(Element and text location data)
##########

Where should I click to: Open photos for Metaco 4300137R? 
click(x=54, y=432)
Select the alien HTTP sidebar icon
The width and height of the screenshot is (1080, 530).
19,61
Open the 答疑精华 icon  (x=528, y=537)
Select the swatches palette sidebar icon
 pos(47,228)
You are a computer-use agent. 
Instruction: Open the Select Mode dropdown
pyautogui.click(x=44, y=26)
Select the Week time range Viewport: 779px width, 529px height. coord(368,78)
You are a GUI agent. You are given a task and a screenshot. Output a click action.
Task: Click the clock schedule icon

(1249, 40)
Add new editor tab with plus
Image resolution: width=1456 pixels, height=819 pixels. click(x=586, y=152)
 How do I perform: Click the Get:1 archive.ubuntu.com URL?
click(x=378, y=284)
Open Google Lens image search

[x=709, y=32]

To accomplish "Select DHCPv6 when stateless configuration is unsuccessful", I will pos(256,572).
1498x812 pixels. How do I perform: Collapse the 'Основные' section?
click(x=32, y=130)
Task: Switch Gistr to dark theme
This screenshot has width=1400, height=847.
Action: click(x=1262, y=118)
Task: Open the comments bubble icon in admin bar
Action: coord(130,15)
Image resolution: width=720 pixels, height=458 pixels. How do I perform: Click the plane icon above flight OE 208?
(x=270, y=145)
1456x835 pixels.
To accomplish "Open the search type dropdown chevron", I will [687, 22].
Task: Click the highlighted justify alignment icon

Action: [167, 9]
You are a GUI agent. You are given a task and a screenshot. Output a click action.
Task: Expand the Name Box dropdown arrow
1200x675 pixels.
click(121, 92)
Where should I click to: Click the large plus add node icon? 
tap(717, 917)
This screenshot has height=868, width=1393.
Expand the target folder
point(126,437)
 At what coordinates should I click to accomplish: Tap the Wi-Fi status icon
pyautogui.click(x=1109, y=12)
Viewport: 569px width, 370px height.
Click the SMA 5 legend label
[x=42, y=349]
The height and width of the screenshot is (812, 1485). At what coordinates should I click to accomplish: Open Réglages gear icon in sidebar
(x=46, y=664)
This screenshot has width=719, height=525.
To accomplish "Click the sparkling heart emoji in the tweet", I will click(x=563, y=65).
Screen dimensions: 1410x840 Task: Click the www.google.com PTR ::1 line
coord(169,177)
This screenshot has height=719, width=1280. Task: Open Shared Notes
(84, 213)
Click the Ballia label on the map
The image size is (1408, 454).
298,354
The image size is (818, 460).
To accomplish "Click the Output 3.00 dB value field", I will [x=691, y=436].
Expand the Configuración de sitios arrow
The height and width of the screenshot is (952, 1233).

##########

## GIVEN INSTRUCTION
Rewrite the data above, replacing "sidebar icon" with "side panel icon" and leaving everything else unchanged.

## WRITTEN RESPONSE
Where should I click to: Open photos for Metaco 4300137R? 
click(x=54, y=432)
Select the alien HTTP side panel icon
The width and height of the screenshot is (1080, 530).
19,61
Open the 答疑精华 icon  (x=528, y=537)
Select the swatches palette side panel icon
 pos(47,228)
You are a computer-use agent. 
Instruction: Open the Select Mode dropdown
pyautogui.click(x=44, y=26)
Select the Week time range Viewport: 779px width, 529px height. coord(368,78)
You are a GUI agent. You are given a task and a screenshot. Output a click action.
Task: Click the clock schedule icon

(1249, 40)
Add new editor tab with plus
Image resolution: width=1456 pixels, height=819 pixels. click(x=586, y=152)
 How do I perform: Click the Get:1 archive.ubuntu.com URL?
click(x=378, y=284)
Open Google Lens image search

[x=709, y=32]

To accomplish "Select DHCPv6 when stateless configuration is unsuccessful", I will pos(256,572).
1498x812 pixels. How do I perform: Collapse the 'Основные' section?
click(x=32, y=130)
Task: Switch Gistr to dark theme
This screenshot has width=1400, height=847.
Action: click(x=1262, y=118)
Task: Open the comments bubble icon in admin bar
Action: coord(130,15)
Image resolution: width=720 pixels, height=458 pixels. How do I perform: Click the plane icon above flight OE 208?
(x=270, y=145)
1456x835 pixels.
To accomplish "Open the search type dropdown chevron", I will [687, 22].
Task: Click the highlighted justify alignment icon

Action: [167, 9]
You are a GUI agent. You are given a task and a screenshot. Output a click action.
Task: Expand the Name Box dropdown arrow
1200x675 pixels.
click(121, 92)
Where should I click to: Click the large plus add node icon? 
tap(717, 917)
This screenshot has height=868, width=1393.
Expand the target folder
point(126,437)
 At what coordinates should I click to accomplish: Tap the Wi-Fi status icon
pyautogui.click(x=1109, y=12)
Viewport: 569px width, 370px height.
Click the SMA 5 legend label
[x=42, y=349]
The height and width of the screenshot is (812, 1485). At what coordinates should I click to accomplish: Open Réglages gear icon in sidebar
(x=46, y=664)
This screenshot has width=719, height=525.
To accomplish "Click the sparkling heart emoji in the tweet", I will click(x=563, y=65).
Screen dimensions: 1410x840 Task: Click the www.google.com PTR ::1 line
coord(169,177)
This screenshot has height=719, width=1280. Task: Open Shared Notes
(84, 213)
Click the Ballia label on the map
The image size is (1408, 454).
298,354
The image size is (818, 460).
To accomplish "Click the Output 3.00 dB value field", I will [x=691, y=436].
Expand the Configuración de sitios arrow
The height and width of the screenshot is (952, 1233).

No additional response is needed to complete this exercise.